La procedura è semplice:
Si pone l’alimento eventualmente oleato e condito all’interno di un foglio di alluminio, che verrà poi sigillato. I prodotti che mantengono la buccia o la pelle anche durante la cottura possono entrare in contatto diretto con la stagnola, per tutti gli altri si dovrebbe prevedere uno strato interno di carta forno – per ridurre la contaminazione da alluminio nel cibo.
Il tempo di cottura?
Diciamo che è sufficiente… dimenticarsene fino al giorno seguente (con le dovute eccezioni, ovviamente).
CONSIGLI DEL BUTCHER
Io consiglio di partire dalle ricette più facili, quasi banali, come le patate o le cipolle in cartoccio – magari con guanciale e pecorino (o la versione BBQ con cheddar e bacon).
Altre alternative vegetali sono costituite da tutti gli ortaggi, come peperoni e peperoncini, topinambur, olive fresche, rape, sedano rapa, lampascioni pugliesi e addirittura mele, pere, cotogne e castagne. Trovo particolarmente interessante il mix di verdure (cipolla, peperoni, melanzane, zucchine, zucca) aromatizzato al basilico e arricchito con caciocavallo.
L’uovo intero, con un piccolo foro al vertice, cotto sotto la cenere, è un must tradizionale di varie regioni italiane. Stesso discorso vale per il tastasale e per le salsicce.
In alcune zone costiere, pare che la tradizione locale implicasse anche la cottura in cartoccio sotto la cenere di pesciabbastanza grassi come lo sgombro.
Fino ad arrivare a veri e propri capolavori come gli gnummareddi o turcineddhri – o gli equivalenti diffusi in tutta la dorsale appenninica, fino alle pre-alpi, comprese Sicilia e Sardegna.

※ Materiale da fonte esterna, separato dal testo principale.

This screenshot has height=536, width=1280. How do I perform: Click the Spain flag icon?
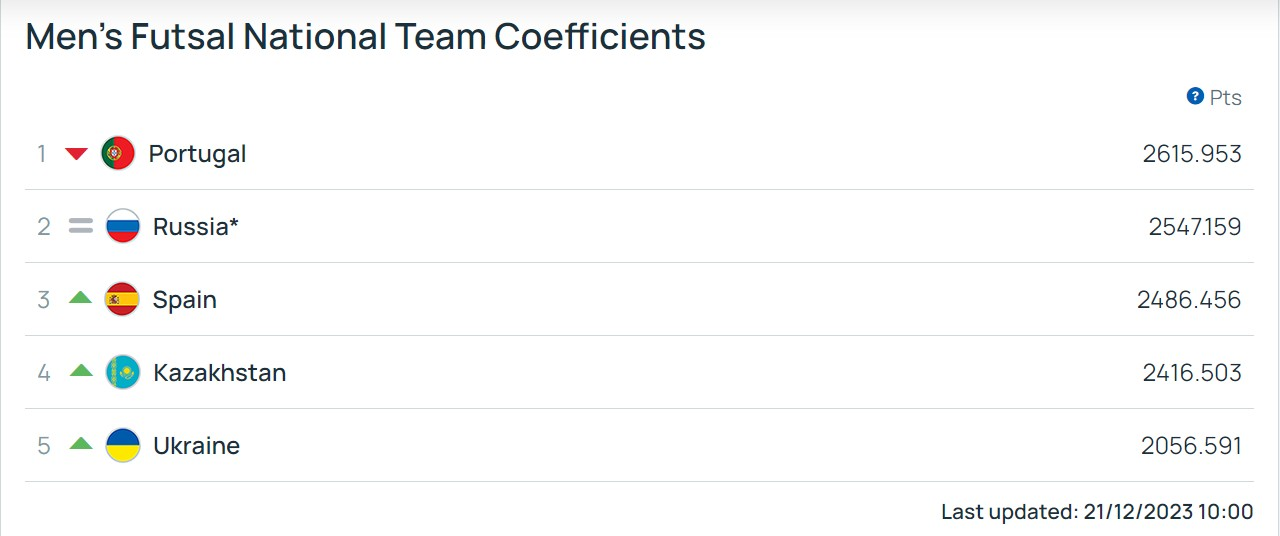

Concludo questo paragrafo descrivendo quello che, secondo me, è l’esempio di sostenibilità ed economia domestica rurale. In passato gran parte delle famiglie preparava autonomamente il pane, avvalendosi di grossi forni all’esterno dell’abitazione.
L’uso del forno a legna per la cottura del pane richiede un riscaldamento preliminare e, solo al raggiungimento di una temperatura pari a circa 160-180 °C – a seconda della pezzatura – la cottura.
I forni tuttavia, godevano di una discreta inerzia termica; cosicché, molte massaie ne approfittavano per inserirvi all’interno prodotti che avrebbero richiesto una cottura lunghissima. Per esempio, il capretto o l’agnello interi.
La peculiarità di tale sistema è la progressiva ma lunghissima riduzione della temperatura. In tal modo si va ad instaurare comunque la Maillard superficiale, pur lasciando che i connettivi collagenosi si squaglino pian piano.
E non ditemi che non vi è venuta voglia di prepararvi una patata sotto cenere durante il prossimo BBQ… a me sì!